2 packs of Betty Crocker Chocolate Fudge Cake Mix

1 tub of ready-made chocolate frosting

2 tubs of ready-made vanilla frosting

2 cups of dark chocolate melting buds

1 cup of frozen raspberries (you can use fresh, but frozen razzies are just as yummy and far more convenient)

1 pack of raspberry M&M’s

Baking paper

20cm round cake tin (even better if you have 2 of these!)

rasberry fudge cake_layers

Layering the cake

 

How it’s Done:

Prepare cake mixes according to the directions on the packet. I baked them in two 20cm round pans. Allow to cool, and then slice each cake horizontally in half – use a bread knife to do this – it makes life easy. Also trim the top of each cake so they are nice and flat.

 

While your cakes are baking, defrost your raspberries, then mix and mash them into the ready-made vanilla frosting. Pop the raspberry mixture into the fridge to help it firm up a little while your cakes are cooling.

 

Melt the chocolate buds using your preferred method – I use the microwave for small amounts like this – in two batches. On a long piece of baking paper laid flat on the bench, spread the chocolate as smoothly as you can. Allow chocolate to set for around ten minutes at room temperature, but not until it’s completely hard. With a sharp knife, score vertical lines right through the chocolate, to leave you with pieces about 5cm wide. I did mine on a slight angle for added effect. Allow the chocolate to set totally, then put aside for decorating.
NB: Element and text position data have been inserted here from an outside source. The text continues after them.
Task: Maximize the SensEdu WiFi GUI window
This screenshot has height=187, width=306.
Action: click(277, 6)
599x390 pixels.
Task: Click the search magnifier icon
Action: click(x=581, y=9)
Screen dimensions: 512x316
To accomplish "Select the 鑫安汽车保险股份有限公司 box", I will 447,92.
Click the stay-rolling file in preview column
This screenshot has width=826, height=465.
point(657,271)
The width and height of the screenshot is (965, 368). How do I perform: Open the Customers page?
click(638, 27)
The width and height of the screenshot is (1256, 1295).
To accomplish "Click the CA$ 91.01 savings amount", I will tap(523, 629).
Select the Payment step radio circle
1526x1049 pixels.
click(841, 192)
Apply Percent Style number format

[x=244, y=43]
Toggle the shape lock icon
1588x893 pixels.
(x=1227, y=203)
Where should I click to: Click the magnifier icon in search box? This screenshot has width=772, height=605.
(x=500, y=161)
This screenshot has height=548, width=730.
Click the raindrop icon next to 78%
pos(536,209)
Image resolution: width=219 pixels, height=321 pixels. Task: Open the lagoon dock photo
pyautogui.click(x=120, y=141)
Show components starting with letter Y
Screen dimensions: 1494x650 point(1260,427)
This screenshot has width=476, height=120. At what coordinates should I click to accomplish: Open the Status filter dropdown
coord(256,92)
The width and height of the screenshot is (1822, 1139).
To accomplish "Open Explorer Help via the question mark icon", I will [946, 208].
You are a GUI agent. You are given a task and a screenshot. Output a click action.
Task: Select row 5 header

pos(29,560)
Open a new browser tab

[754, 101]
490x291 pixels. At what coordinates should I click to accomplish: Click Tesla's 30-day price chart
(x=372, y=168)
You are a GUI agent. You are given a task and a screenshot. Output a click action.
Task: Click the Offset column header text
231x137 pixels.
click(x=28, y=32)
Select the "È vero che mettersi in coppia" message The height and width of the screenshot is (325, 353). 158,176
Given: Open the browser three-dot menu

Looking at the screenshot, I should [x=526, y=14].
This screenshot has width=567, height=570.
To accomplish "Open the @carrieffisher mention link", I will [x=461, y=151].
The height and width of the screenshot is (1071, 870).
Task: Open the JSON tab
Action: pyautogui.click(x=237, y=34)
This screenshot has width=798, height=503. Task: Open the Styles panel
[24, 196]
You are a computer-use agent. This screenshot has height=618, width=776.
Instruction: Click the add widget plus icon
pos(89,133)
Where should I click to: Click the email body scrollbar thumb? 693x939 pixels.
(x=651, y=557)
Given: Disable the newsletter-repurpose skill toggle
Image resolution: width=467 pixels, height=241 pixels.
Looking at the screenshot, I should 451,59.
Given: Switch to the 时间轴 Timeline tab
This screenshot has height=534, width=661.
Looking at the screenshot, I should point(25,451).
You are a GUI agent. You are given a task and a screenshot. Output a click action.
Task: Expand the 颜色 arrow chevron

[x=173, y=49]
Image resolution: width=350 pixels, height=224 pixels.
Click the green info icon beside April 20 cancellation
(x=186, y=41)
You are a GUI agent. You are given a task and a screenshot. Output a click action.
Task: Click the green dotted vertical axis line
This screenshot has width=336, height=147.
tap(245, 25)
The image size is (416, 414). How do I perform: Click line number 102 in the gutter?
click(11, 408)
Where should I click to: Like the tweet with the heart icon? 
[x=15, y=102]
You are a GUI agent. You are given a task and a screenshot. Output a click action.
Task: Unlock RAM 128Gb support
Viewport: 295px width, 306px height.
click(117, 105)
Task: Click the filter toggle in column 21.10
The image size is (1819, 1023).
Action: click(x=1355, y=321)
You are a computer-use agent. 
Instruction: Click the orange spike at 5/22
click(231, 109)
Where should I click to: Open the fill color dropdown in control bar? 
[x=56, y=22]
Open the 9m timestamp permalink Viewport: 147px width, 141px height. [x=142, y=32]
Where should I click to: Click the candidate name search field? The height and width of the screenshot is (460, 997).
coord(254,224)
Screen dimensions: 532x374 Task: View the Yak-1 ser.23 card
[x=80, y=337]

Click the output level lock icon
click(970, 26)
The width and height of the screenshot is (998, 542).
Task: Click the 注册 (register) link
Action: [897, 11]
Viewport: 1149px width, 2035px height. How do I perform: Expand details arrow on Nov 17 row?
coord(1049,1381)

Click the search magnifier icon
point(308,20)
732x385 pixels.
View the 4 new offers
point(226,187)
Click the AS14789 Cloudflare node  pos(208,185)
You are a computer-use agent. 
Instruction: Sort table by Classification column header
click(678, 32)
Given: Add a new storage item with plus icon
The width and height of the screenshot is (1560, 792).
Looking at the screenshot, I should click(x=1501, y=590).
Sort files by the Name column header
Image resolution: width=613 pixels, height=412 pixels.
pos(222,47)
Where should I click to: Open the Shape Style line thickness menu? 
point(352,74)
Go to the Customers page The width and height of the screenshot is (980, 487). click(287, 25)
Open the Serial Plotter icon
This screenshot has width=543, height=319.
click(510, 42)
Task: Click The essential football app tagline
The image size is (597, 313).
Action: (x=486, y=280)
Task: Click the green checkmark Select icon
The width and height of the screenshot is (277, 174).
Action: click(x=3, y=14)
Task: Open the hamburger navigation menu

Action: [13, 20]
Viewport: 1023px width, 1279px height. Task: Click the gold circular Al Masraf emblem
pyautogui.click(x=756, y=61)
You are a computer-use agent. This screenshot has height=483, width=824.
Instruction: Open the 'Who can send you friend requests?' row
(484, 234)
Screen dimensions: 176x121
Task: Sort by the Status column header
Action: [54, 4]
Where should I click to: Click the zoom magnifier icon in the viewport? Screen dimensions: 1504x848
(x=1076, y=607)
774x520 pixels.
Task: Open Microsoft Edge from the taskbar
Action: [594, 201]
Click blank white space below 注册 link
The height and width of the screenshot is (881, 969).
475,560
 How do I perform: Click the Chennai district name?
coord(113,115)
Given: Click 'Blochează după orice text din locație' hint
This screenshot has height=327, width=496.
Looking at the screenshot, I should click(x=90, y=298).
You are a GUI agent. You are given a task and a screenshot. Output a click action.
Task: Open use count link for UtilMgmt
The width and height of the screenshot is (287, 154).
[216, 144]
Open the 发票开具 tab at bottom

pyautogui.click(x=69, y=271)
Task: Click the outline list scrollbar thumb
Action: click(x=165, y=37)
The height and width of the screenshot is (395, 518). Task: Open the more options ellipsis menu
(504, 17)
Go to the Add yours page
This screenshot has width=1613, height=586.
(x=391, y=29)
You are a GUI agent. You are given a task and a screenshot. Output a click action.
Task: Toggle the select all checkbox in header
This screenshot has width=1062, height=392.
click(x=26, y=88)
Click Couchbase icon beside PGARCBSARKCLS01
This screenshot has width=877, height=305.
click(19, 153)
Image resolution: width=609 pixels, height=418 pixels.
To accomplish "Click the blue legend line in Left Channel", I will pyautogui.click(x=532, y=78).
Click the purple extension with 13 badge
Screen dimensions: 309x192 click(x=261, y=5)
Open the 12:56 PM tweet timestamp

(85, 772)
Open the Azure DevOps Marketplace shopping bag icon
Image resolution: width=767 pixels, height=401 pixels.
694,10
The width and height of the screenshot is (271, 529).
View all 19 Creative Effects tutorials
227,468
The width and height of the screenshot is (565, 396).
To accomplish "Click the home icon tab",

rasberry fudge cake segment

On the inside!

 

Spread approximately one third of the chilled raspberry and frosting mix over one of your cake halves. Layer another half cake and repeat with the frosting – and repeat again until you add the very top cake half. (Yes, I know that would technically make them cake quarters, but hey…) Spread the chocolate frosting over this top half, keeping some frosting in reserve. Use this frosting to ‘glue’ the chocolate pieces around the outside of your cake. You can use perfectly measured pieces that all match, but I liked the idea of it being a little more rustic. The chocolate slabs should stay put with the frosting, but I also added a tulle bow because – pretty! Then, cover the top of your cake with the M&M’s. I added a few left-over pieces of chocolate too, because I knew the recipient of this particular cake happens to be a chocoholic!

 

There are a zillion variations you could use for a simple cake like this one. Instead of sticking with pinks, what about the bright multicolours of a traditional M&M pack? Blueberries instead of raspberries? Cookies and cream? Mint chocolate? Caramel, white chocolate? Hmm, white chocolate and caramel…might try that one soon actually. Anyone have a birthday coming up?